In a bladder type accumulator, an inner space of a container main body is partitioned by a bladder into a gas chamber and a liquid chamber, and liquid is made to flow into or from the liquid chamber as opposed to a gas pressure in the gas chamber.

However, if a liquid pressure in the liquid chamber should exceed an allowable limit, or if the gas pressure should be lowered due to leakage of the gas in the gas chamber, then liquid exceeding a predetermined volume would enter the container main body, hence the bladder would be contracted exceeding an allowable compression range, and eventually the bladder would be pushed into a gas feed port of the gas chamber or the like and would be damaged.

Therefore, in order to prevent such accidents, bladder type accumulators associated with a sensor as referred to in the following have been employed. For instance, a bladder type accumulator associated with the so-called shutter type sensor, in which a holder projecting into a bladder and both leg end portions of a U-shaped optical fiber accommodated in the holder are fixedly secured to a top, wall plate of a container main body, a shutter is provided in the midway of the optical fiber, and a driver for that shutter is disposed one set on the outer periphery of the holder as disclosed in Japanese Utility Model Application No. 60-192945 (1985), and a bladder type accumulator associated with the so-called umbrella type sensor, in which a holder projecting into a bladder is provided on a top wall plate of a container main body, a lower limit sensor of umbrella shape is provided at the bottom end portion of the holder, and an upper limit sensor of umbrella shape is provided above the lower limit sensor as disclosed in Japanese Utility Model Application No. 60-192944(1985), have been employed in the prior art.

A bladder in a bladder type accumulator would deform while it is subjected to a gas pressure and a liquid pressure, and the deformation has such nature that in the initial step of the deformation a bottom portion of the bladder rises in the axial direction, and in the next step of the deformation a deforming portion of the bladder contracts in the radial directions.

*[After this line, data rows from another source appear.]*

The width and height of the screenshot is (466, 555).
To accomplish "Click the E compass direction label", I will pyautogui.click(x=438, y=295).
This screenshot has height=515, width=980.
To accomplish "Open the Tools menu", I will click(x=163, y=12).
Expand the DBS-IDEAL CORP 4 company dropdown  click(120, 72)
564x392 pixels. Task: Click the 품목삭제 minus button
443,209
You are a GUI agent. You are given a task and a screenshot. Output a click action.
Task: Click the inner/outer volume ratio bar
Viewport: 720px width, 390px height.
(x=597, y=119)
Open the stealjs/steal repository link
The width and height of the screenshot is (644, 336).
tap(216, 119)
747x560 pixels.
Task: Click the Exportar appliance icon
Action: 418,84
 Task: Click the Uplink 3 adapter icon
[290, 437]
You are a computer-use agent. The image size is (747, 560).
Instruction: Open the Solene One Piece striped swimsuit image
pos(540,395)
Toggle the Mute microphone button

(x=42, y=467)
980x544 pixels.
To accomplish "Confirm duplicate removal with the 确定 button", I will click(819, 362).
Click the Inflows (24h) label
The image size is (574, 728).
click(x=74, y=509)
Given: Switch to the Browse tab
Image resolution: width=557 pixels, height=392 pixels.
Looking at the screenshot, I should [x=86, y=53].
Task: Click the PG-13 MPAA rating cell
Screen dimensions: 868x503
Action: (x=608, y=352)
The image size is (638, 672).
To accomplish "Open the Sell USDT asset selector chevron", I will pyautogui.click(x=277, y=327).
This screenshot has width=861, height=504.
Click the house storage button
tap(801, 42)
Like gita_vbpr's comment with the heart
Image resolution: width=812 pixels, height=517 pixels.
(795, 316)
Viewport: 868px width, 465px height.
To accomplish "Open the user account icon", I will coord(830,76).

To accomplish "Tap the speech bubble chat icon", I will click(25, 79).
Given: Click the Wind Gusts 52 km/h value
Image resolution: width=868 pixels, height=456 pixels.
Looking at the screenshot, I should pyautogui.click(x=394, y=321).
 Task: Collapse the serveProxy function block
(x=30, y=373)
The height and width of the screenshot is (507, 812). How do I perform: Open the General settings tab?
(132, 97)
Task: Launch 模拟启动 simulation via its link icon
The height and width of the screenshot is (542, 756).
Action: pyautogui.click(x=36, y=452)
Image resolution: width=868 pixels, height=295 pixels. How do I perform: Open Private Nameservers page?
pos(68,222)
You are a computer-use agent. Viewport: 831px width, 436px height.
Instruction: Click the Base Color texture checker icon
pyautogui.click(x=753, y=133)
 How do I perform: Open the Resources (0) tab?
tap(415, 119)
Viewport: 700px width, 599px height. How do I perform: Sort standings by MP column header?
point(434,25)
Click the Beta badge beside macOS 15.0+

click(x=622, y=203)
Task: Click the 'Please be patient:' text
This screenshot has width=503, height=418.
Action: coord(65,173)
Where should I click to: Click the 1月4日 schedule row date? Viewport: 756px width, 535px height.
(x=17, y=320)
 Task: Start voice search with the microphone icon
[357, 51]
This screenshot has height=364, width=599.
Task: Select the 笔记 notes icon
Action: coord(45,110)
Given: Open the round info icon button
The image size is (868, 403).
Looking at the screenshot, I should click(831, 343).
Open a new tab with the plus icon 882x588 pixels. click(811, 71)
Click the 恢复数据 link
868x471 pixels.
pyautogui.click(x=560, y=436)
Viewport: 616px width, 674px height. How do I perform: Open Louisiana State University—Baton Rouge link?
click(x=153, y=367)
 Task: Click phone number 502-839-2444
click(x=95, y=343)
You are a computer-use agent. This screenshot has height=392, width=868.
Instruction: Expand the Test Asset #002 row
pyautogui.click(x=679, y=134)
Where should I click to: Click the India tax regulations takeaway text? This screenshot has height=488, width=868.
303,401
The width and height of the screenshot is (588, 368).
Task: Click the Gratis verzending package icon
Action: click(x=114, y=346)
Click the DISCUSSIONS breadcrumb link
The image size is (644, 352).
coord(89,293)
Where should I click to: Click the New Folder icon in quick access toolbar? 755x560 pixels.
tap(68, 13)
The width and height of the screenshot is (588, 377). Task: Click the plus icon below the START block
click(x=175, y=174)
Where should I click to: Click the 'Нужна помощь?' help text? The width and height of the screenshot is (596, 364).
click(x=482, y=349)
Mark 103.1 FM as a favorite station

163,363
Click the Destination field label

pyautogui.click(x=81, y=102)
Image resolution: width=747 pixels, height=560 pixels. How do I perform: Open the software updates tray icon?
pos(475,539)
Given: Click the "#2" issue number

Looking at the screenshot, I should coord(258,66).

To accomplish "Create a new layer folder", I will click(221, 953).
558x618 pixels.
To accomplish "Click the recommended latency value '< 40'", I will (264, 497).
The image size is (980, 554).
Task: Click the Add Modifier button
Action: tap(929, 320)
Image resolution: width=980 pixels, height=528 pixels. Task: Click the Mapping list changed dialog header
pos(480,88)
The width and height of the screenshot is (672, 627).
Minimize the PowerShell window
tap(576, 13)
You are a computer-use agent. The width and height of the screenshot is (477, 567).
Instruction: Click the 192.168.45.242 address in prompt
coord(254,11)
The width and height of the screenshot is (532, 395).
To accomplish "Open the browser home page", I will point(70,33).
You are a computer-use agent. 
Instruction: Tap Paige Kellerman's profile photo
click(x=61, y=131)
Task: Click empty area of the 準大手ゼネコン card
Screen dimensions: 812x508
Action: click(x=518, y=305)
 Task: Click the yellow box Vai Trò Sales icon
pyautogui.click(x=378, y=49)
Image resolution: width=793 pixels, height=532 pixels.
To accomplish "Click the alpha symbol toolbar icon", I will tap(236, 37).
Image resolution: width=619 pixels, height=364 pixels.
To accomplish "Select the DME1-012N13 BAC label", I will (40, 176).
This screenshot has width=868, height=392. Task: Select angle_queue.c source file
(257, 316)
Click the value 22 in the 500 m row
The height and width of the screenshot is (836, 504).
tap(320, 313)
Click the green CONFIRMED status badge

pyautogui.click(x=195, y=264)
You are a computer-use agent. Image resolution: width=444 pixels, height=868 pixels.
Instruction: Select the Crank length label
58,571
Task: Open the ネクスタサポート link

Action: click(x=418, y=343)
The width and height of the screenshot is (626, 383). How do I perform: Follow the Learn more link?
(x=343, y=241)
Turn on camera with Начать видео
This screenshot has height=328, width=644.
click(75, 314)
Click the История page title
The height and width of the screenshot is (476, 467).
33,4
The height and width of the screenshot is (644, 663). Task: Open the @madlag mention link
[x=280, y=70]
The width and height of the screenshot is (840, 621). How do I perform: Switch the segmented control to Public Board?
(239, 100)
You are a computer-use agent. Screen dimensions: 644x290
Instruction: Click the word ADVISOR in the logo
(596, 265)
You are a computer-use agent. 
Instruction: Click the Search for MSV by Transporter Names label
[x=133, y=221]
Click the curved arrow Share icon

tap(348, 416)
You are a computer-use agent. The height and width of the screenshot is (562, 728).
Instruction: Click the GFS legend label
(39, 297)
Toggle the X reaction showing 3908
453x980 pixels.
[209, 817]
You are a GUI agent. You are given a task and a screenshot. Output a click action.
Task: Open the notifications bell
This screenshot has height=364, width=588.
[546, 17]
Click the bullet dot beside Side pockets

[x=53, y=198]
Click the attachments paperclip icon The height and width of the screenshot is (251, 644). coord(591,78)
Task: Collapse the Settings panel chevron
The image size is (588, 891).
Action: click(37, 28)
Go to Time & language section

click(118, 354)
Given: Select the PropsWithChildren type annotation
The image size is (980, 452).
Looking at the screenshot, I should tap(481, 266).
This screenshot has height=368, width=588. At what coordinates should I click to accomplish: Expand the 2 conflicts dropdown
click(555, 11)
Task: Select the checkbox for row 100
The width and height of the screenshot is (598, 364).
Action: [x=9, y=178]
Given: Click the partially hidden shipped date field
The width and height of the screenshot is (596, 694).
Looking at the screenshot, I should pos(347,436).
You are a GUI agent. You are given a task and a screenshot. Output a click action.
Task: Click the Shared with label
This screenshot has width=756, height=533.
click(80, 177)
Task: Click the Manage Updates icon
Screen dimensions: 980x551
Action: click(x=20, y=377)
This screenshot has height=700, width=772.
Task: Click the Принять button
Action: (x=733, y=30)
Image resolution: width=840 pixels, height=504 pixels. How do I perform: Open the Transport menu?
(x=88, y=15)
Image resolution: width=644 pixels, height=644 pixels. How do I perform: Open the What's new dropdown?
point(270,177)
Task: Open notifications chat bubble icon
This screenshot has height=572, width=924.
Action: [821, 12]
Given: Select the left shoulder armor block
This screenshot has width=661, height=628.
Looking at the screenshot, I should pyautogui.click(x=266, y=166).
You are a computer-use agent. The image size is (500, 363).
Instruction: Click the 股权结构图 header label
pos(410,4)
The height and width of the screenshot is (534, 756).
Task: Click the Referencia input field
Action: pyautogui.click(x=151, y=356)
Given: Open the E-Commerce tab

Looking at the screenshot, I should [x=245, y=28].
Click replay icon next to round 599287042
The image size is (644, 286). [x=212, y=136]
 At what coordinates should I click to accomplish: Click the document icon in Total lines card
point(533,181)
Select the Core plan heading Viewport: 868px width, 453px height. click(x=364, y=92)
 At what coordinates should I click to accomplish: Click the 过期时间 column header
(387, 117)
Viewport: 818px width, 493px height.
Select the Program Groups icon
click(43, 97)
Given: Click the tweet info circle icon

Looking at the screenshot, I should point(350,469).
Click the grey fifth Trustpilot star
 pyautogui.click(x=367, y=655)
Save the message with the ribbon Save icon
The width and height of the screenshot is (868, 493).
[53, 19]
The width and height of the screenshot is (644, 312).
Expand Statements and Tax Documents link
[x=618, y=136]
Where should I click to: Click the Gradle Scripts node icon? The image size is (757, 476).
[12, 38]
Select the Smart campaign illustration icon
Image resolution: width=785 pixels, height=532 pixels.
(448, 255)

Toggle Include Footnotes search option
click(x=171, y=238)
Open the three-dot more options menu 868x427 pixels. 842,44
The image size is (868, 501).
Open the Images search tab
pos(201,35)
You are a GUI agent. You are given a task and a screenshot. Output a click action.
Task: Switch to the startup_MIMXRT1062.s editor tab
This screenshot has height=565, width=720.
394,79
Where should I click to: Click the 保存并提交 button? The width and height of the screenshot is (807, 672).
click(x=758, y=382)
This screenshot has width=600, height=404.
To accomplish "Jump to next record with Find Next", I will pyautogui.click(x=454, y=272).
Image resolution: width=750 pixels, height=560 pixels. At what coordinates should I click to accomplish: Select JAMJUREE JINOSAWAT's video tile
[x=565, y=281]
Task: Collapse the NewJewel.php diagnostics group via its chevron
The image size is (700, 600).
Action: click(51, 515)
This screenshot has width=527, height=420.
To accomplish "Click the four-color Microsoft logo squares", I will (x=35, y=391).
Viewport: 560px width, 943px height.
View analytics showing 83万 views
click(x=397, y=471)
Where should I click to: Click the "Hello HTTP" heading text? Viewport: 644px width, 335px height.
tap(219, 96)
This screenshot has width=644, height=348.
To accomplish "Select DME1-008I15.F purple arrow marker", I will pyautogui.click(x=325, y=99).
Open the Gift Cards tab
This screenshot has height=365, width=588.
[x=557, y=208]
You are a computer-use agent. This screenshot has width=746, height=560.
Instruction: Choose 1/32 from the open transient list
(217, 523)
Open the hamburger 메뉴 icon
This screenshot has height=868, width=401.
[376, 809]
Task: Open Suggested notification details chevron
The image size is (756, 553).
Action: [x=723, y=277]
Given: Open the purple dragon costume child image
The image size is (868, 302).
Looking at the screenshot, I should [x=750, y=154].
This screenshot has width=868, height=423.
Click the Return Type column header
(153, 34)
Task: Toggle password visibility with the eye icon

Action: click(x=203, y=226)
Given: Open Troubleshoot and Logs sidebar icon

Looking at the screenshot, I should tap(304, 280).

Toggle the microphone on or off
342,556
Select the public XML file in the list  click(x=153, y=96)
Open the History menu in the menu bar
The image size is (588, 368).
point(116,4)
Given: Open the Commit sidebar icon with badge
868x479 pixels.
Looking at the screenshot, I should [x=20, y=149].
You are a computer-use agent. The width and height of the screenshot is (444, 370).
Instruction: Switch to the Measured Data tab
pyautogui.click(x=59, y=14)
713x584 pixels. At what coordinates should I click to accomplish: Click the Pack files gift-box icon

However, during this contraction in the radial directions, the deformable portion of the bladder would not always be deformed symmetrically along a circumference. Therefore, in some cases, a deformable portion on one side may approach the outer circumference of the holder earlier than a deformable portion on another side. In the case of the bladder type accumulator associated with the shutter type sensor in the prior art, since the shutter driver is provided only on one side of the deformable portion of the bladder, when the deformable portion of the bladder approaches the outer circumference of the holder uniformly as described above, sometimes the deformable portion of the bladder would not push the shutter driver even if the deformation of the bladder reaches its allowable compression limit.

Moreover, since the bladder would deform in the above-described manner, in the case of the bladder type accumulator associated with the umbrella type sensor in the prior art, the lower limit sensor operates only when the deformable portion of the bladder has deformed in the radial directions, and accordingly, the initial step of deformation of the bladder, that is, the step of the bottom portion of the bladder rising in the axial direction cannot be detected.

Accordingly, it is impossible to finely control the lower limit of the allowable compression range, that is, the maximum available range of the bladder.

It is therefore one object of the present invention is to provide a bladder type accumulator associated with a sensor, in which an allowable compression range of a bladder, damage of a bladder, or reduction of a filled gas pressure during operation can be surely detected.

Another object of the present invention is to provide a bladder type accumulator associated with a sensor, in which a scope of allowable compression range of a bladder can be finely controlled.

According to one feature of the present invention, there is provided a bladder type accumulator associated with a sensor comprising a top wall plate provided at the top of a cylindrical container main body, a bladder disposed coaxially in an inner space of the container main body, a holder having its top end portion fixedly secured to the top wall plate and projecting into an inner space of the bladder, and a sensor disposed at the bottom end portion of the holder as opposed to a bottom portion of the bladder so as to be positioned within a moving locus region of a deformable portion of the bladder or a bottom portion of the bladder.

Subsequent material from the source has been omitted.